Apple has called this docuseries an unprecedented look at the NBA Hall of Famer. They state that the series will feature never before seen footage and interviews with Magic Johnson as well as businessmen and politicians who have had dealings with the former NBA star. Members of his inner circle will also provide interviews for the series. Dirk Westervelt (Ford v. Ferrari) serves as the doc’s editor, while Rachel Morrison (Black Panther) will serve as cinematographer. The show is produced in association with H. Wood Media and Delirio Films.
Magic Johnson is an NBA Hall of Famer and a five time NBA champion with his Lakers. He also was a member of the 1992 “Dream Team” at the Summer Olympics that went undefeated in winning the gold medal that year. Despite retiring immediately upon learning of his HIV status in 1991, Johnson never really left the game, making several short-lived comebacks as a player and spending time as a commentator and as an executive.

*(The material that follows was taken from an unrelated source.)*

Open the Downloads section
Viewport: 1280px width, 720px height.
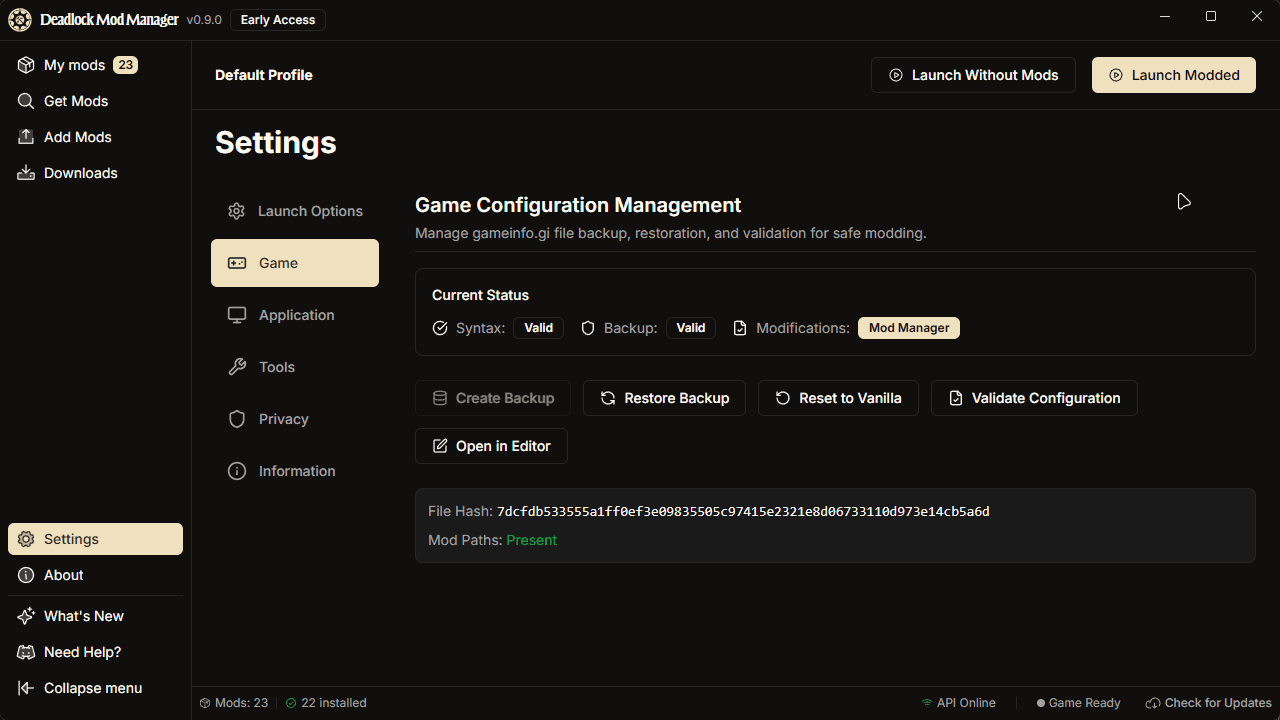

But it is really his rivalry with Larry Bird of the Celtics that he is known for during his playing days. Johnson and Bird were first linked as rivals after Johnson’s Michigan State squad defeated Bird’s Indiana State team in the 1979 NCAA finals. The rivalry continued in the NBA, and reached its climax when Boston and Los Angeles met in three out of four NBA Finals from 1984 to 1987. Johnson asserted that for him, the 82-game regular season was composed of 80 normal games, and two Lakers-Celtics games. Similarly, Bird admitted that Johnson’s daily box score was the first thing he checked in the morning.
The rivalry was also significant because it drew national attention to the faltering NBA. Prior to Johnson and Bird’s arrival, the NBA had gone through a decade of declining interest and low TV ratings. With the two future Hall of Famers, the league won a whole generation of new fans, drawing both traditionalist adherents of Bird’s dirt court Indiana game and those appreciative of Johnson’s public park flair. According to sports journalist Larry Schwartz of ESPN, Johnson and Bird saved the NBA from bankruptcy.

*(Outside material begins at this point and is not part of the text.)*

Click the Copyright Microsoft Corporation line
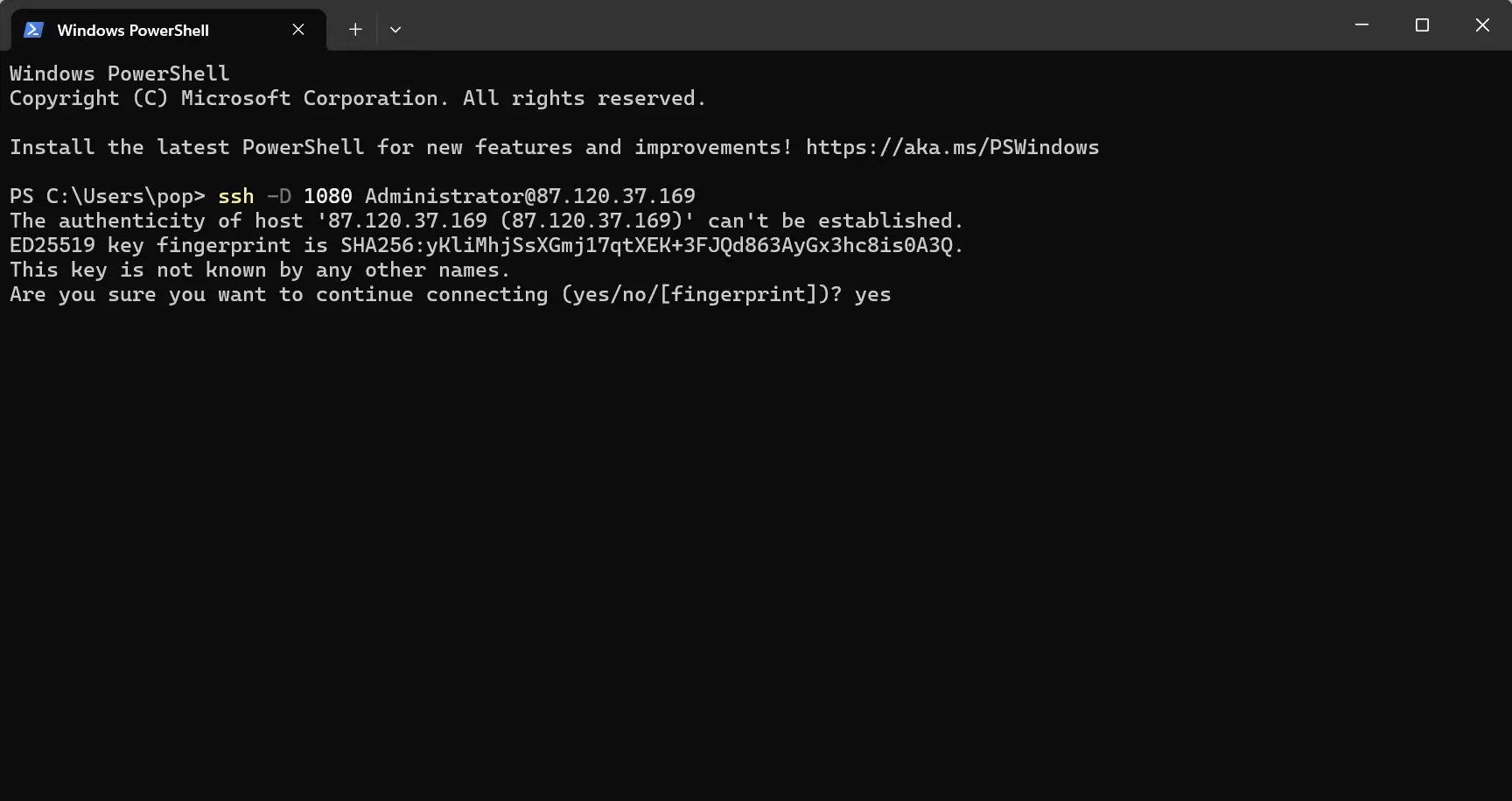 point(358,98)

Despite their on-court rivalry, Johnson and Bird became close friends during the filming of a 1984 Converse shoe advertisement that depicted them as enemies. Johnson appeared at Bird’s retirement ceremony in 1992, and described Bird as a “friend forever”; during Johnson’s Hall of Fame ceremony, Bird formally inducted his old rival. The Magic series joins an Apple docu slate that also includes Boys State, The Velvet Underground and the Beastie Boys Story, among others. This news comes from The Hollywood Reporter.